Она снова зажгла свечу. В ее неровном свете он увидел куклу на ящике из-под апельсинов, прислоненную к стене пещеры.
– Садись рядом с Луизой, когда Анжела придет, скажешь, что тебя пригласила к себе Луиза.
– Но она мне не поверит.
– Притворится, что поверила. Ей приходится все время притворяться из-за Луизы. А я скажу, что пришла позднее. Буду говорить, что не верю тебе, потому что Луиза всего лишь игрушка, которая не может никого пригласить…
Эмили отбежала в дальний угол пещеры. Джон растерянно подумал: кого же я больше опасаюсь, семилетней девочки или же всех этих разъяренных людей в лесу?
Потом он уселся на пол перёд куклой, но его глаза были прикованы к входу. Тусклый свет туда не попадал, поэтому он лишь смутно различал происходящее. Что-то протиснулось в входное отверстие. Бумажный мешок? Потом появилась черноволосая головка, а за нею коротенькое толстое тельце. Анжелика поднялась с четверенек и принялась отряхивать свои голубые джинсы. Потом, она подняла кулак, прижала его к животу и повернулась к свету. Она увидела Джона, и ее черные глаза на круглой физиономии с пухлыми щеками сверкнули, как угольки.

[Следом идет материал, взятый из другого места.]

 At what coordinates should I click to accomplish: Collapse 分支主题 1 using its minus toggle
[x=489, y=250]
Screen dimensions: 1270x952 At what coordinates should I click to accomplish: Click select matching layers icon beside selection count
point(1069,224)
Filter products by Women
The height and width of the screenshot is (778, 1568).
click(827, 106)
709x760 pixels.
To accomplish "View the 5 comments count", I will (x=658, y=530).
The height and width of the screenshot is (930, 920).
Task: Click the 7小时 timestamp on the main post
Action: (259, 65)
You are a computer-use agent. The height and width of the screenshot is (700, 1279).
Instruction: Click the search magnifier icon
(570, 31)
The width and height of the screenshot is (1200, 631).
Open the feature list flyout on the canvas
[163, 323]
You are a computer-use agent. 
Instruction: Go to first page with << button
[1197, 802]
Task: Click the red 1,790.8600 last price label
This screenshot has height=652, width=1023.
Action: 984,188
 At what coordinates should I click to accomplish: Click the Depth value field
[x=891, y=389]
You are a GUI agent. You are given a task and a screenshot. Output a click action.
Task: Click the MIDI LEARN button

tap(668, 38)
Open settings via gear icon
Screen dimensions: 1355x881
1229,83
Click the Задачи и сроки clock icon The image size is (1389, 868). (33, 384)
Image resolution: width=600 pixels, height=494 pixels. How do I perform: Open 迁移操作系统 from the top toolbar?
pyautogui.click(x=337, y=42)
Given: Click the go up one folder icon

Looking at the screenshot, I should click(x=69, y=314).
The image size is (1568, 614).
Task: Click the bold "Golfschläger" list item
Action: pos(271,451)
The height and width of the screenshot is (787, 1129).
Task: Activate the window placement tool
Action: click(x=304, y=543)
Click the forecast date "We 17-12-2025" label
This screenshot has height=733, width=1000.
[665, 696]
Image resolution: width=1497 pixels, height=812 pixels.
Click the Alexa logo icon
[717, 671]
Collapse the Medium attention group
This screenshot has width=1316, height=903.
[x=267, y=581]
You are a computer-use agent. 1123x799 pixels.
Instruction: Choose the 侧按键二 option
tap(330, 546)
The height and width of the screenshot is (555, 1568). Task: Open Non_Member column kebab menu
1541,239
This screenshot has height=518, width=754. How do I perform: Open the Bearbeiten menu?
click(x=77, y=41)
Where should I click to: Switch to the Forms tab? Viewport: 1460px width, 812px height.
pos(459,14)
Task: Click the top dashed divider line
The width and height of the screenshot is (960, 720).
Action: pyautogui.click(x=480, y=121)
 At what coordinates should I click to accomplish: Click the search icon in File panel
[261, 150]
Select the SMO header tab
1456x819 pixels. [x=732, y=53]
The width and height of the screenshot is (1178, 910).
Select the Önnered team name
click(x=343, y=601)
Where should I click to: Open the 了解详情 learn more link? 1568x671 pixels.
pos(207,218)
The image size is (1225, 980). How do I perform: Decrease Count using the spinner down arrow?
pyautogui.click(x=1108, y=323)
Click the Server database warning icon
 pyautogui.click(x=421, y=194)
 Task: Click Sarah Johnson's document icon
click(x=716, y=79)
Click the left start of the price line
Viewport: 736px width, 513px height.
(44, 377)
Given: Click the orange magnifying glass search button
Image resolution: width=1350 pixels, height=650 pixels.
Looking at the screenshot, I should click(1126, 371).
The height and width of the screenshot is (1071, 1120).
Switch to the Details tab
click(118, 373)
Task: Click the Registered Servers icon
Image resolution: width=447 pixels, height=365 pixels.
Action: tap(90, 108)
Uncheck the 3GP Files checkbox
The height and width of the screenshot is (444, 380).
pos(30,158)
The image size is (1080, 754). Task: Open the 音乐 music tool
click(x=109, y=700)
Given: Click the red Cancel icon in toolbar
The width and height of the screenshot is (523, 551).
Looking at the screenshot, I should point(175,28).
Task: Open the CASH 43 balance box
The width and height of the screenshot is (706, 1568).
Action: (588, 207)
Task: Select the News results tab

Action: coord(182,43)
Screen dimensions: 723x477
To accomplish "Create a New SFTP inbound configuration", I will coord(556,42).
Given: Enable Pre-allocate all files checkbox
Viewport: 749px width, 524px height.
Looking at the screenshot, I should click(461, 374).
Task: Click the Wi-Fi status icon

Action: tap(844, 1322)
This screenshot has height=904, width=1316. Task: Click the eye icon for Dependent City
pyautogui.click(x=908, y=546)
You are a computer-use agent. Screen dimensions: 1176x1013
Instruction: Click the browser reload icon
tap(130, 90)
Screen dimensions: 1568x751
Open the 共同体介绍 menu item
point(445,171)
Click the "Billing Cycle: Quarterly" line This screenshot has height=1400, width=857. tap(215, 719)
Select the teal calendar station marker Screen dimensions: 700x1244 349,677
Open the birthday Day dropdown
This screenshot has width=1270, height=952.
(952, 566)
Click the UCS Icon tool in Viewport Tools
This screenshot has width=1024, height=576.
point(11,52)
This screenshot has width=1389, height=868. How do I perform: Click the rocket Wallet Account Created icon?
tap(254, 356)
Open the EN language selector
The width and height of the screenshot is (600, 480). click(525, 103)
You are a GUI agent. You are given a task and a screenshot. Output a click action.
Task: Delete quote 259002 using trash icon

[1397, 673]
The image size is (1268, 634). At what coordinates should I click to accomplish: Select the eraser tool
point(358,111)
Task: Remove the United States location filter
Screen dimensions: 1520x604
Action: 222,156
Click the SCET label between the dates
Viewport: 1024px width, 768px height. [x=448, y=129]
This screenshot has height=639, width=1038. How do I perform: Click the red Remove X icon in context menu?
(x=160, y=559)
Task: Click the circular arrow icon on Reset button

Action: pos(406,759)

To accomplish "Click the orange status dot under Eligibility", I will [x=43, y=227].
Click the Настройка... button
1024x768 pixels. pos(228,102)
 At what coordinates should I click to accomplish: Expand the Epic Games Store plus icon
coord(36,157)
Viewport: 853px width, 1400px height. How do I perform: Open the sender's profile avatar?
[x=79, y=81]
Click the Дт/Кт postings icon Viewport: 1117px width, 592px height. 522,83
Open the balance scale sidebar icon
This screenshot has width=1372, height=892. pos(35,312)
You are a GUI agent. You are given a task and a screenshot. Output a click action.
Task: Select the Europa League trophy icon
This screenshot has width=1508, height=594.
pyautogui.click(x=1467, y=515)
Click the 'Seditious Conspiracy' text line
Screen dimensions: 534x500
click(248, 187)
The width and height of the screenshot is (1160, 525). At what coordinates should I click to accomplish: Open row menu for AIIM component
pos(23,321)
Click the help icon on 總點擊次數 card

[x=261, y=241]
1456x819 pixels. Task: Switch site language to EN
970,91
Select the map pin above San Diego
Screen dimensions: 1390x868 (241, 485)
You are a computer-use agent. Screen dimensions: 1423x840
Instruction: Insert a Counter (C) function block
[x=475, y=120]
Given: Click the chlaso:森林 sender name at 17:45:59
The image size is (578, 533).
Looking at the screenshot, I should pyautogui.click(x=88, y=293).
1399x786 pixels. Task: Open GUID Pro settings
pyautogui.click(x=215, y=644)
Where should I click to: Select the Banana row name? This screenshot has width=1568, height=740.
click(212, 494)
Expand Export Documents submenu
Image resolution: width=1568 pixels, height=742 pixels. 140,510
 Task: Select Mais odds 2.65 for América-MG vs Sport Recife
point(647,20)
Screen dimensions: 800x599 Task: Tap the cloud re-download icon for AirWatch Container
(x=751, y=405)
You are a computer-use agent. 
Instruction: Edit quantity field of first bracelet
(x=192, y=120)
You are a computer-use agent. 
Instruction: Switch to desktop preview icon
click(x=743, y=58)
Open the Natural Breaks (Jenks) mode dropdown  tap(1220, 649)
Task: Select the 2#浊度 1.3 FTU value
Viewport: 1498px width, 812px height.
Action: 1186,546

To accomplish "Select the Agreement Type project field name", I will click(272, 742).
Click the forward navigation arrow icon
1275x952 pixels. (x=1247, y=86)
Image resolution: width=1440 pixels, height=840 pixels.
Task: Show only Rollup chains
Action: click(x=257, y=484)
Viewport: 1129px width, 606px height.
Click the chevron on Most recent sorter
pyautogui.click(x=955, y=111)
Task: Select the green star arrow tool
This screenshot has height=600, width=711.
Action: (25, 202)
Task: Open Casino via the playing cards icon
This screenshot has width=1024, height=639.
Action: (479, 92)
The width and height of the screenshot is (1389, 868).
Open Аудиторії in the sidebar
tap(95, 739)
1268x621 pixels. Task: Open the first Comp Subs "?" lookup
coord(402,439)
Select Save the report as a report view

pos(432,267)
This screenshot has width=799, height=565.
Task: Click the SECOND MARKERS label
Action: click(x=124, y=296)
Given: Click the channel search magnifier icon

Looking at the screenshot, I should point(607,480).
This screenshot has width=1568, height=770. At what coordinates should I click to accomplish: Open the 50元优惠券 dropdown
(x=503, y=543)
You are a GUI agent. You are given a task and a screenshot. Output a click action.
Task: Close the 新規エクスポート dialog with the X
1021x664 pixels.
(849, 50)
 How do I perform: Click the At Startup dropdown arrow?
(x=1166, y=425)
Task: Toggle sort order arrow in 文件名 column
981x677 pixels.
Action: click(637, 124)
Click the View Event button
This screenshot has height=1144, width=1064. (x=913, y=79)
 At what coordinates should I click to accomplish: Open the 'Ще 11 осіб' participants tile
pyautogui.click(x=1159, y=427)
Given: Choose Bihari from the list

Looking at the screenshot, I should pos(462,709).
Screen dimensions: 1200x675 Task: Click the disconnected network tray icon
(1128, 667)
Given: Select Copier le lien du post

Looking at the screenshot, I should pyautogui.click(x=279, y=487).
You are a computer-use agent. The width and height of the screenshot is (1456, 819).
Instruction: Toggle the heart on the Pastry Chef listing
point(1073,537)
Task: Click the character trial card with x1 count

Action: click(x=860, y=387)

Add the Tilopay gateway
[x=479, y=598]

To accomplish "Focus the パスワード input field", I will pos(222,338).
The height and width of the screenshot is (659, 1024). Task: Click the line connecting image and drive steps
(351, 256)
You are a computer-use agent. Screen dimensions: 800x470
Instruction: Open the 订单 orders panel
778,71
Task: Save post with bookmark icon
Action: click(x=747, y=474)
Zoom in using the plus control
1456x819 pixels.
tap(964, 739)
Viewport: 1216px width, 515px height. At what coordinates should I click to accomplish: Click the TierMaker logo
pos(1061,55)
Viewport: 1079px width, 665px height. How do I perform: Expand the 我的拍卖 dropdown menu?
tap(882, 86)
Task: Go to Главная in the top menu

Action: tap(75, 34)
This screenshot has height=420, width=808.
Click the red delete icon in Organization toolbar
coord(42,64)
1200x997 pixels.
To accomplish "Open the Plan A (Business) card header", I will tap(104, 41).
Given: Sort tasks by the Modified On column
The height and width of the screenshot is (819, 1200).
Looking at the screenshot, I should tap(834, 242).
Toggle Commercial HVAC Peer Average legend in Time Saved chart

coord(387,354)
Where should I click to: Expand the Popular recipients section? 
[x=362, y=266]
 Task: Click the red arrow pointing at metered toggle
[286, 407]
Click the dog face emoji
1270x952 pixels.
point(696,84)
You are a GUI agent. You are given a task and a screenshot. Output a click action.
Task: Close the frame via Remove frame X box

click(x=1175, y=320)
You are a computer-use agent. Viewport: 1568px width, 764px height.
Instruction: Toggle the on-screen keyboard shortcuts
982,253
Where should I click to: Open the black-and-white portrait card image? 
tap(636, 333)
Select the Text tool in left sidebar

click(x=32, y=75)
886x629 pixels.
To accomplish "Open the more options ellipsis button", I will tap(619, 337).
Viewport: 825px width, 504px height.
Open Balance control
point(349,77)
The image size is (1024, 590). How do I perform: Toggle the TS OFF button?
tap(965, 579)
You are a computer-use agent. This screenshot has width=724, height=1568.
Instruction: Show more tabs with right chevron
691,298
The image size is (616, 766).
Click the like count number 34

– Хэлло, Анжела! – сказал Джон. – Я проходил мимо и Луиза пригласила меня в гости. Думаю, ты не возражаешь? Эмили себя не помнит от злости, она говорит…
– Конечно же. Луиза его не приглашала!
Эмили выскочила из своего темного угла.
– Я его здесь нашла, он вошел сюда без спросу. А теперь уверяет, будто бы твоя Луиза… Как будто Луиза может кого-то пригласить! Глупая тряпичная кукла!
Анжела стояла, сжимая руками бумажный кулек, и растерянно моргала глазами. Потом сказала:
– В лесу полно народа. Я слышала, как они кричат.
Одни мужчины. Они пришли из деревни. Они ищут Джона?
– Ну и что тут такого! – закричала Эмили. – Какое-мне до этого дело? Важна наша тайна! А он говорит…
– Он был плохим, он очень дурно поступил с миссис Гамильтон, – гнула свое Анжела, – поэтому они его ищут.
– Но это же неверно, Анжела, – возразил Джон. – Это ошибка. Если ты мне не веришь, спроси у Луизы.
– Откуда ей-то знать? – насмешливо перебила его Эмили. – Откуда старой тряпичной кукле знать такие вещи?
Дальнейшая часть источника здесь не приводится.